María de los Ángeles Picone, Assistant Professor of History at Boston College (USA), will discuss her book Landscaping Patagonia: Spatial History and Nation-Making in Chile and Argentina (University of North Carolina Press, 2025) in the Greenhouse environmental humanities book talk series on Monday, 10 February 2025, at 16:00 CET in Norway / 10:00 Eastern in Boston.

Zoom link: https://stavanger.zoom.us/j/67415162544?pwd=XTMMJ6afzQxAU2fEVH0sVEVf5ufHm0.1

In late nineteenth-century Latin America, governments used new scientific, technological, and geographical knowledge not only to consolidate power and protect borders but also to define the physical contours of their respective nations. Chilean and Argentine authorities in particular attempted to transform northern Patagonia, a space they perceived as “desert,” through a myriad of nationalizing policies, from military campaigns to hotels.

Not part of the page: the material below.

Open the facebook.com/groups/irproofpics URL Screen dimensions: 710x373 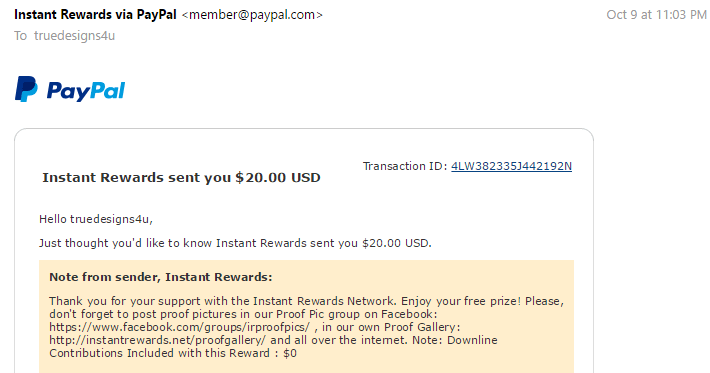pyautogui.click(x=179, y=327)

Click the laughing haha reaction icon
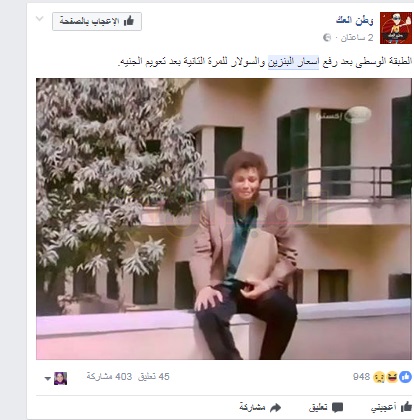392,377
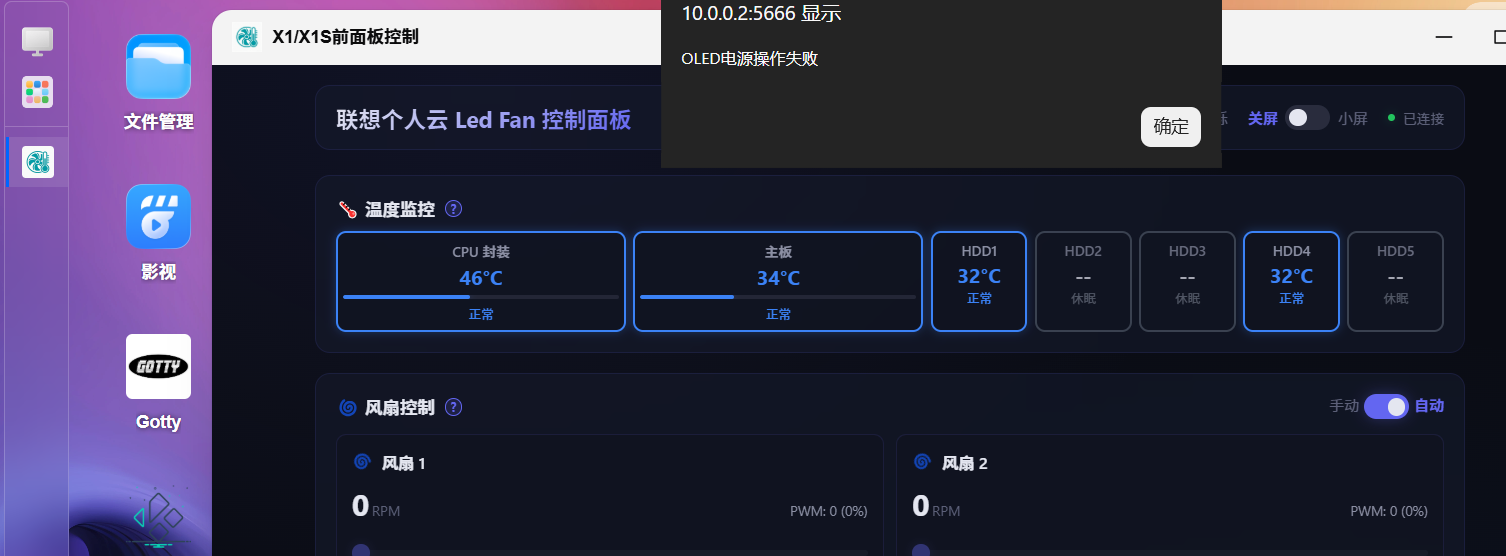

But beyond the urban governing halls of Chile and Argentina, explorers, migrants, local authorities, bandits, and visitors also made sense of the nation by inhabiting the physical space of the northern Patagonian Andes. They surveyed passes, opened roads, claimed land titles or leases, traveled miles to the nearest police station, rode miles on horseback to escape the police, and hiked the landscape.

María de los Ángeles Picone tells the story of how people living, governing, and traveling through northern Patagonia sought to construct versions of Chile and Argentina based on their ideas about and experiences in geographical space in the late nineteenth and early twentieth centuries. By repositioning the analytical focus from Santiago and Buenos Aires to northern Patagonia, Picone reveals how a wide array of actors, with varying degrees of political, economic, and social power, assigned distinctive—and sometimes conflicting—meanings to space and national identity.